Estimated Power for COMD and Hotellings $T^2$

	PC	PN	CP	CC	CN	NP	NC	NN
PP	.914(.915)	1(1)	.918(.929)	.999(.999)	1(1)	1(1)	1(1)	.909(.910)
PC	—	.908(.913)	1(1)	.943(.924)	.996(.996)	1(1)	1(1)	.917(.918)
PN		—	1(1)	.9(.912)	.907(.911)	1(1)	1(1)	1(1)
CP			—	.927(.915)	1(1)	.920(.926)	.998(.998)	1(1)
CC				—	.934(.921)	.999(.999)	.931(.923)	.999(.999)
CN					—	1(1)	.999(.999)	.907(.911)
NP						—	.913(.921)	1(1)
NC							—	.915(.920)

Power estimates for the combination of the distributions in the relevant row and column. The values are given as: COMD (Hotelling’s $T^2$)
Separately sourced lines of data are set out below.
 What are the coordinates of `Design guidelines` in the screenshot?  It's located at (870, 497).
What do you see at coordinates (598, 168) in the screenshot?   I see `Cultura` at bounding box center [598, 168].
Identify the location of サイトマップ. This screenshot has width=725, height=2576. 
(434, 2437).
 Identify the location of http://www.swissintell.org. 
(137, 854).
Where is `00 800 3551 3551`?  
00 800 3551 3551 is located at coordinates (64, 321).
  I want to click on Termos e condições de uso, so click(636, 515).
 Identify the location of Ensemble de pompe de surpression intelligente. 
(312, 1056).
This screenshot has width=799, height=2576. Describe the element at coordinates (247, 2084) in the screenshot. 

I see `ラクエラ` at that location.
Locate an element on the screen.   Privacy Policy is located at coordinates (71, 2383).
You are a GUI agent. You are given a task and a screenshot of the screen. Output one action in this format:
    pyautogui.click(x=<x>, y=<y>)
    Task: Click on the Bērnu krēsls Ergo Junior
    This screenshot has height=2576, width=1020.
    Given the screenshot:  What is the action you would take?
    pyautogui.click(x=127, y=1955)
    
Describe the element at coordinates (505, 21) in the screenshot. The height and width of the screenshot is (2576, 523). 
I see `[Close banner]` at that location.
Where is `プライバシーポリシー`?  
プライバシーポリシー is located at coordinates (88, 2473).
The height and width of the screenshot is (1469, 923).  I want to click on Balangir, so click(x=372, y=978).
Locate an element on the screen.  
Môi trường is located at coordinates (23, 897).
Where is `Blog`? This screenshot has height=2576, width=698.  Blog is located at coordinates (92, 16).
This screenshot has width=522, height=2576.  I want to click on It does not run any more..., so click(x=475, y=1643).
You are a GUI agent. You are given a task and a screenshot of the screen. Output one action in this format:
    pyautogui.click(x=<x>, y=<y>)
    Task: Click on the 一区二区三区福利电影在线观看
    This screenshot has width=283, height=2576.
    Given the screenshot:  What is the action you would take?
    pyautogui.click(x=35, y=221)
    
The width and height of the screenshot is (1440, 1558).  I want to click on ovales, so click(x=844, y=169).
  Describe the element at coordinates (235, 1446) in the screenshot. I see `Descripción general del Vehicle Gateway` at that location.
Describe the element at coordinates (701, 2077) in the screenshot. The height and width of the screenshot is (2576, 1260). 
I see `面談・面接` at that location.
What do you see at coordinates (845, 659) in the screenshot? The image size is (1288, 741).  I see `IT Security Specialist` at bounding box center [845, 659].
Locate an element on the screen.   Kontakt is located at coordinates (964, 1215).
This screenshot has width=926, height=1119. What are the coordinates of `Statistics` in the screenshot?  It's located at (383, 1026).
Similarly, Table 4 provides estimates of the Type I error rates, when the two samples came from the same distribution. Again we see that COMD and Hotellings $T^2$ provided very similar results. The Type I error rate was controlled around the nominal 0.05 level for both COMD and Hotellings $T^2$. A more extensive simulation study comparing thest two methods is needed to determine which method performs better in certain scenarios. In addition more work on the operating characteristic of COMD would need to be done in order to be comfortable using this approach outside of this specific instance. Neverthless, in this set of simulations it has shown itself to be at least as good as Hotelling’s $T^2$ while not making as many assumptions about the data. We believe it shows promise as a way to analyze discrete grid data, specifically data that can be thought of as combinations of Likert items.

Table 4.

Estimated Type I error for COMD and Hotellings $T^2$

	PP	PC	PN	CP	CC	CN	NP	NC	NN
Hotellings $T^2$	0.062	0.039	0.044	0.050	0.036	0.045	0.044	0.055	0.052
COMD	0.058	0.045	0.045	0.053	0.039	0.054	0.047	0.060	0.054

Estimated Type I error rates when drawing samples from the same distribution

5. Conclusions

The loss of pairing and the type of data enountered in this problem presented a unique challenge for analysis. Using our methodology we were able to address the research hypothesis and provide evidence in its favor. The extreme nature of the observed COMD and the apparent direction of the shift toward the right side of the grid lead us to believe that Self Revelatory Performance had an effect on particiapant’s responses, specifically a positive effect. More work would need to be done to validate SRP as an effective tool for educating seniors about Alzheimer’s disease, but both the therapy and the methodology developed show promise for application outside of this study.